Restate the listing below word for word, omitting any images.

» GIVEN DATA:
────────────────────────────────────────

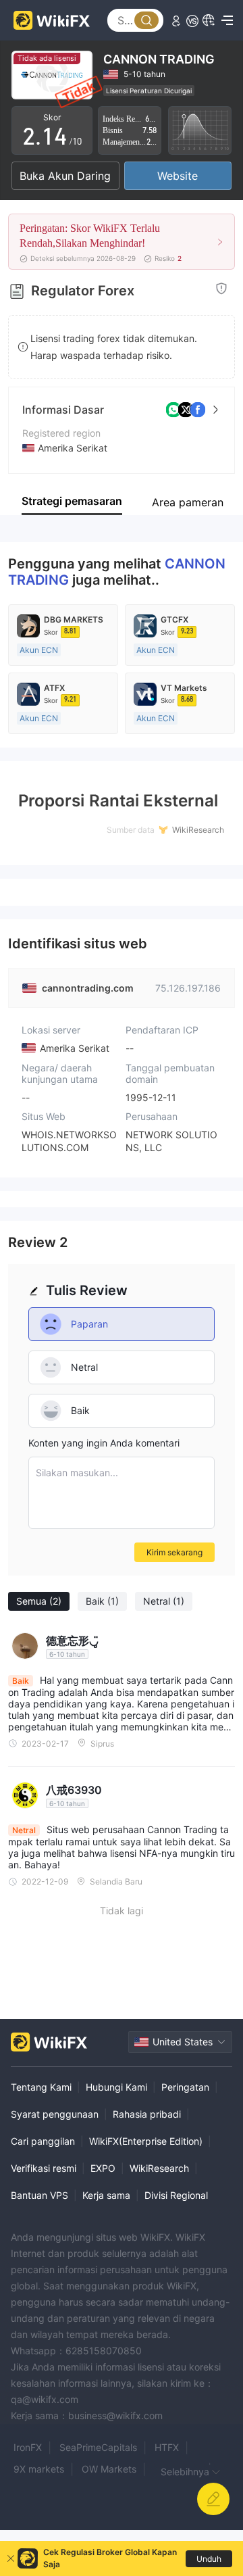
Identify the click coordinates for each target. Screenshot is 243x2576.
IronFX (28, 2447)
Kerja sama (106, 2195)
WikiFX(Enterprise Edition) (145, 2141)
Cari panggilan (43, 2141)
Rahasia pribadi (147, 2114)
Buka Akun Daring (65, 176)
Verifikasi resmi (43, 2168)
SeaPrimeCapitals (98, 2447)
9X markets (39, 2469)
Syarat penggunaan (55, 2114)
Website (177, 176)
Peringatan (185, 2087)
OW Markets (109, 2469)
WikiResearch (159, 2168)
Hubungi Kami (116, 2087)
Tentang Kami (41, 2087)
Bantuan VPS (39, 2195)
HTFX (167, 2447)
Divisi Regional (176, 2195)
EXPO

────────────────────────────────────────

» SOLUTION TO THE PROBLEM:
Identify the click coordinates for each target. Screenshot is 243x2576.
IronFX (28, 2447)
Kerja sama (106, 2195)
WikiFX(Enterprise Edition) (145, 2141)
Cari panggilan (43, 2141)
Rahasia pribadi (147, 2114)
Buka Akun Daring (65, 176)
Verifikasi resmi (43, 2168)
SeaPrimeCapitals (98, 2447)
9X markets (39, 2469)
Syarat penggunaan (55, 2114)
Website (177, 176)
Peringatan (185, 2087)
OW Markets (109, 2469)
WikiResearch (159, 2168)
Hubungi Kami (116, 2087)
Tentang Kami (41, 2087)
Bantuan VPS (39, 2195)
HTFX (167, 2447)
Divisi Regional (176, 2195)
EXPO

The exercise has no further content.